No.35 A Lapse in the Time-Space Continuum

When Worlds Collide 

This week I’d like to have a look at a couple of craft which were wrecked in the Manchester Ship Canal before it was built! How can this be?

They were discovered during the works to construct the Canal, a logboat being found at Barton-upon-Irwell in 1889 and a similar vessel discovered at Irlam to the south-west the following year. They were both recorded as a distinctive Lancashire type from very similar contexts, at approximately 25ft deep in alluvial soil. Both were also largely intact at the time of finding, suggesting their preservation in the local environment and that the wreck process had simply been one of long abandonment.

The second find gave rise to a very interesting local newspaper report comparing the two. It was noted that both examples had ‘sustained an injury’ from the heartwood breaking out, the Barton craft at the ‘bows’ and the Irlam craft at the ‘stern’, having been both mended. According to the Manchester Times in 1890, the Irlam boat had been found 100 yards from the course of the river, its location perhaps attributable to stranding when the river changed course. I can think of other reasons, perhaps a local flooding event, or intended recycling when the vessel reached the end of its useful life.
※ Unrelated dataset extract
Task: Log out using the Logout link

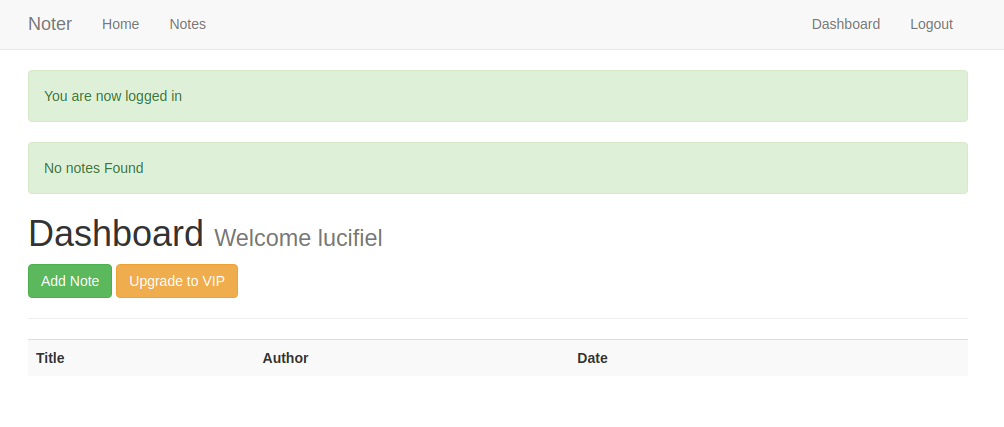Action: (932, 24)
I’ve become quite a connoisseur of prolix Victorian journalese, here suggesting that the wrecking process was very nearly completed by mechanical means:

‘The [Irlam] boat is in an admirable state of preservation, far better than was the Barton one, and it suffered very little in the process of extraction, a piece of good fortune which is ascribable to the fact that the beds at that particular spot were being removed by spade labour: and though the British navvy is not renowned for a light and tender touch, still he would bear away the palm for delicacy from his steam rival, who snatched an ample mouthful out of the side of the Barton boat before its nature was discovered.’ (Manchester Times, July 5, 1890, No.1,719)

For more on the steam navvy, please click here.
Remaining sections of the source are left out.